§ Task input:
_ _ _ _ _
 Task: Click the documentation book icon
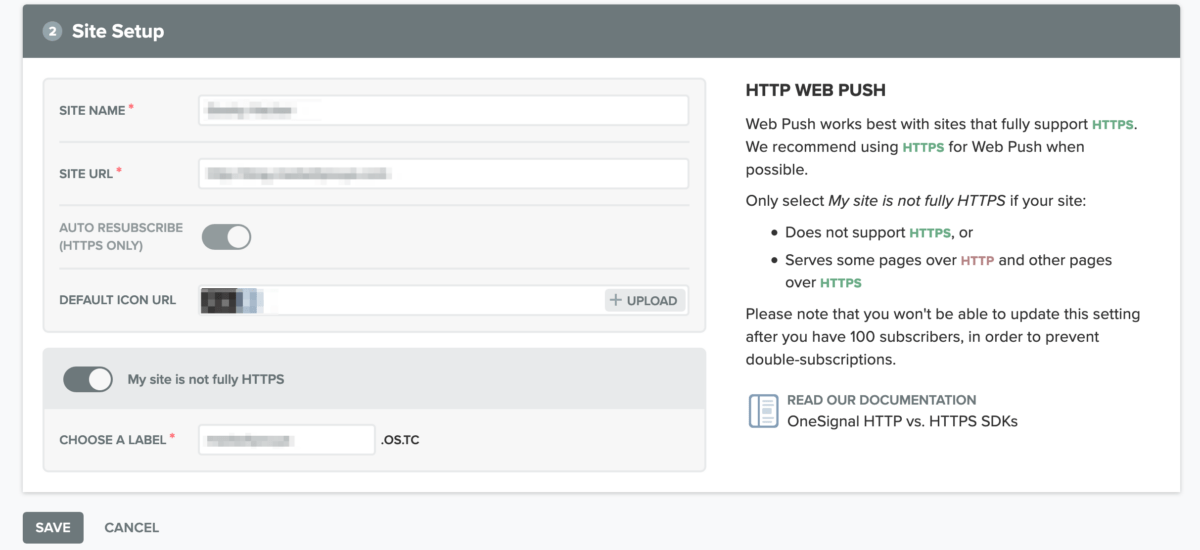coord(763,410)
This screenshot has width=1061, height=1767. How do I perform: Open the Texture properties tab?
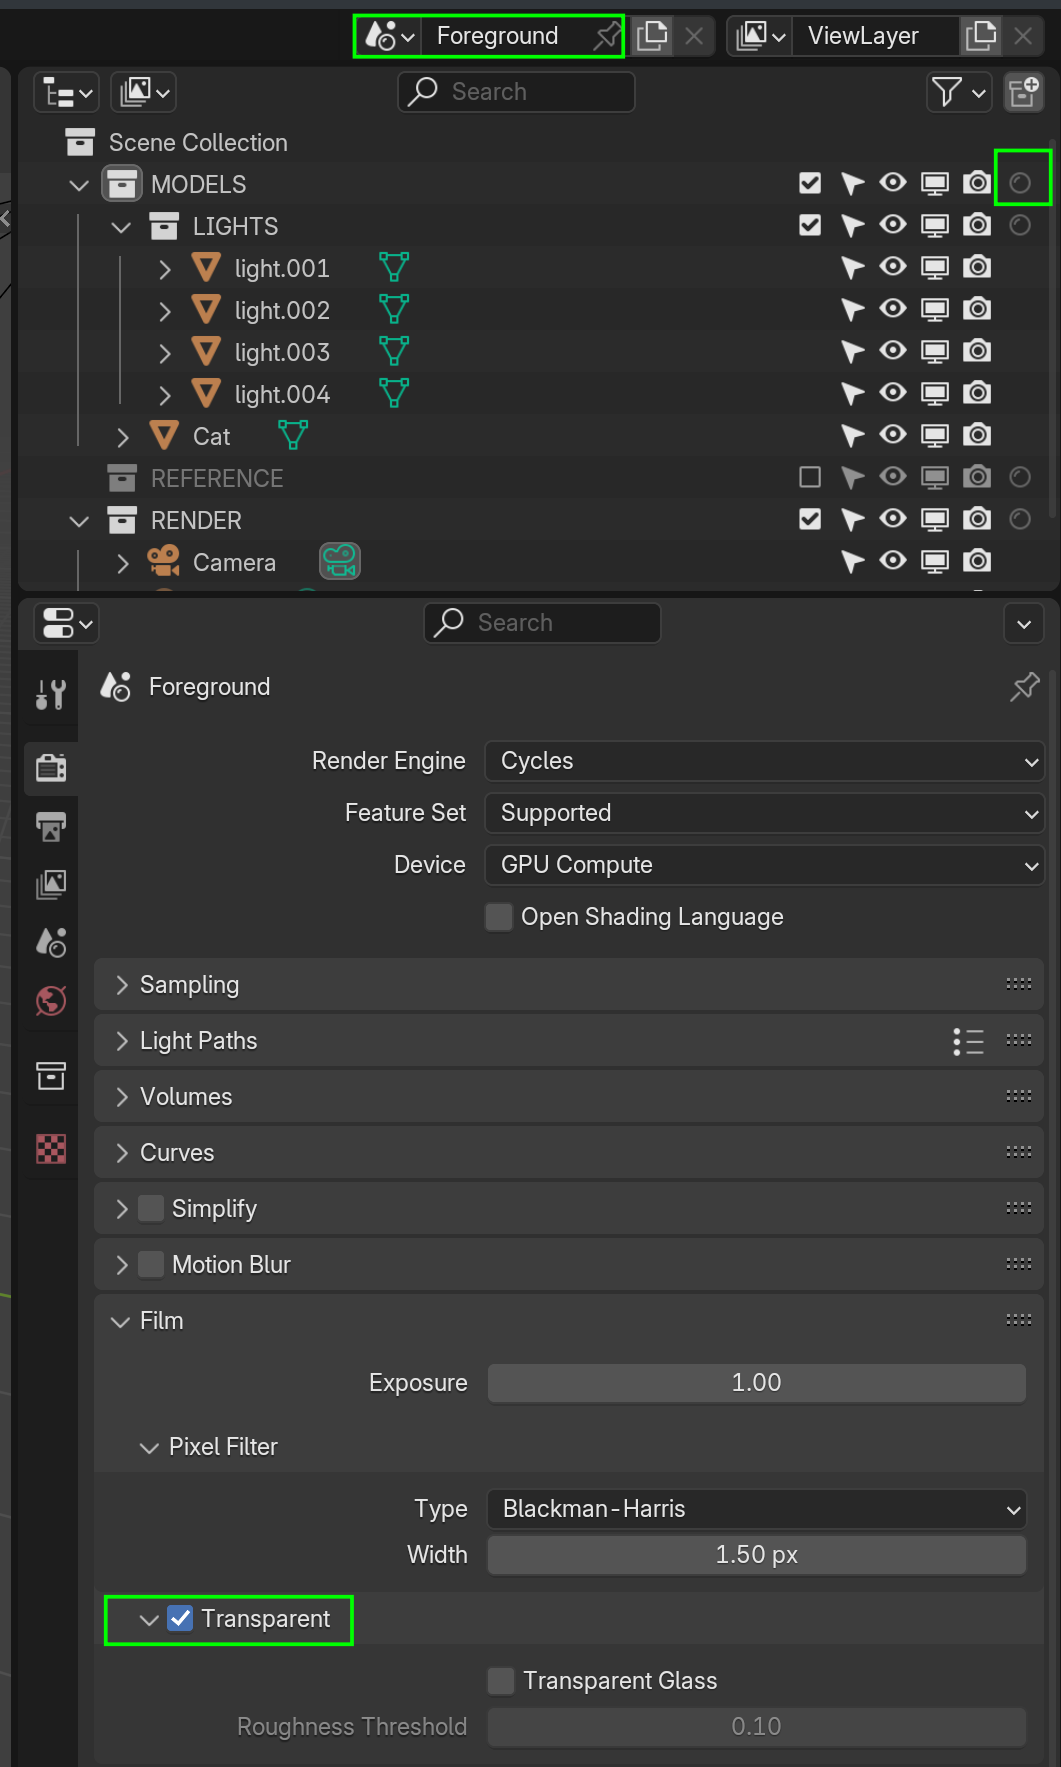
_ _ _ _ _
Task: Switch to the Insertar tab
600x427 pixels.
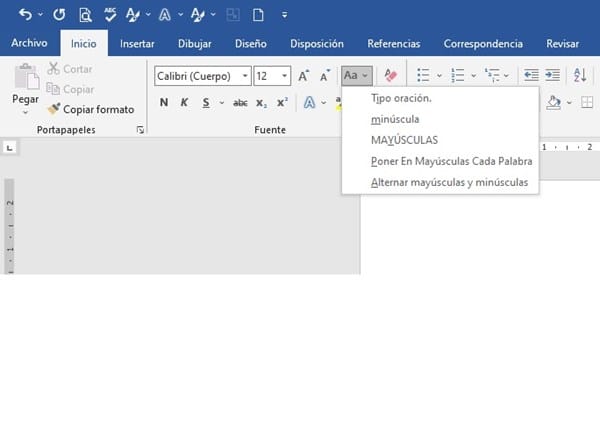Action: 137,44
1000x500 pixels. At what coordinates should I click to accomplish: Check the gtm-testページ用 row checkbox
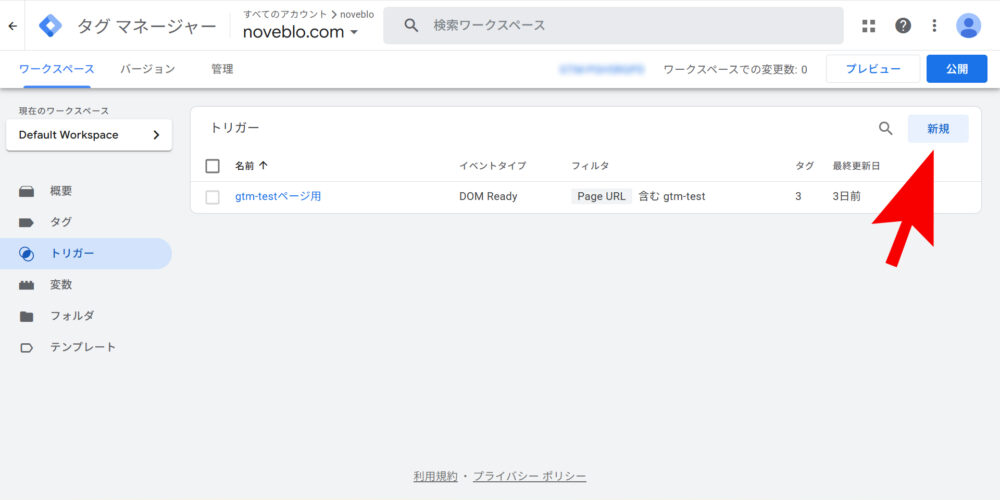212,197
_ _ _ _ _
§ Task description:
From the entries above, copy exactly the lines starting at the one with "Task: Click the documentation book icon" and stopping at the one with "This screenshot has", keeping both ends. Drop the pictures.

§ Task answer:
 Task: Click the documentation book icon
coord(763,410)
This screenshot has width=1061, height=1767. How do I perform: Open the Texture properties tab?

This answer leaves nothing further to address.